[EXTRACTED TEXT]
━━━━━━━━━━

- Directed by: Bernard Wiesen
- Written by: Leslie Edgley (novel); Robert Bloomfield;
- Produced by: Earl Durham; Julie Gibson; Bernard Wiesen;
- Starring: Mala Powers; Jacques Bergerac; Anna Lee Carroll;
- Cinematography: Ernest Haller
- Edited by: John A. Bushelman
- Music by: Paul Glass
- Production company: Scaramouche Productions
- Distributed by: Pathé-America Distributing Co. Astor Pictures
- Release date: November 1, 1961;
- Running time: 80 minutes
- Country: United States
- Language: English

= Fear No More (film) =

1961 American film by Bernard Wiesen

Fear No More is a 1961 American thriller film directed by Bernard Wiesen and starring Mala Powers, Jacques Bergerac and Anna Lee Carroll. It was written by Robert Bloomfield based on the 1946 novel of the same name by Leslie Edgley.

━━━━━━━━━━

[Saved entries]
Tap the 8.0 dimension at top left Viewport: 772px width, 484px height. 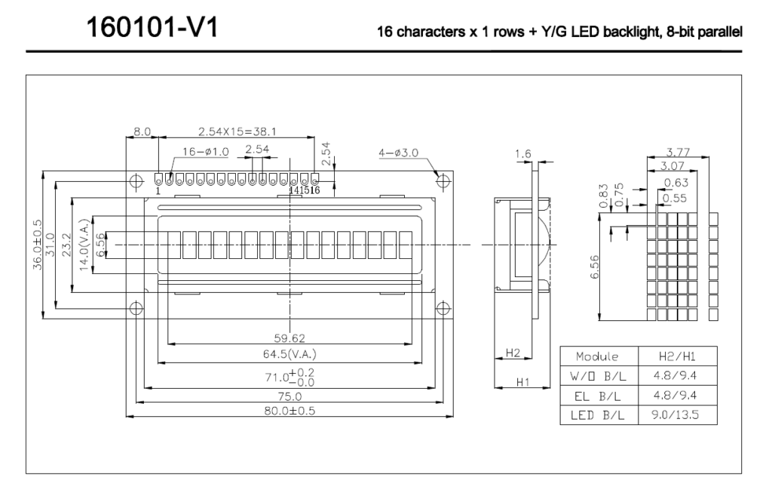pos(142,131)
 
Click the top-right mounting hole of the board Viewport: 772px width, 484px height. pos(444,180)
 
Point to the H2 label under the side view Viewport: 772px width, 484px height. pos(513,353)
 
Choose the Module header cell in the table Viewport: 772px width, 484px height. pos(597,356)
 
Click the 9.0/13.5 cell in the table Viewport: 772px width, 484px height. pos(673,415)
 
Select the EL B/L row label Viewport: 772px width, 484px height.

━━━━━━━━━━

[STUDY QUESTIONS]
a: Please list every producer named in the Fear No More entry.
b: According to the Fear No More entry, in what year was the novel behind the film published?
The data have no connection to the Fear No More entry.

[TASK RESULTS]
a: Earl Durham, Julie Gibson, Bernard Wiesen

b: 1946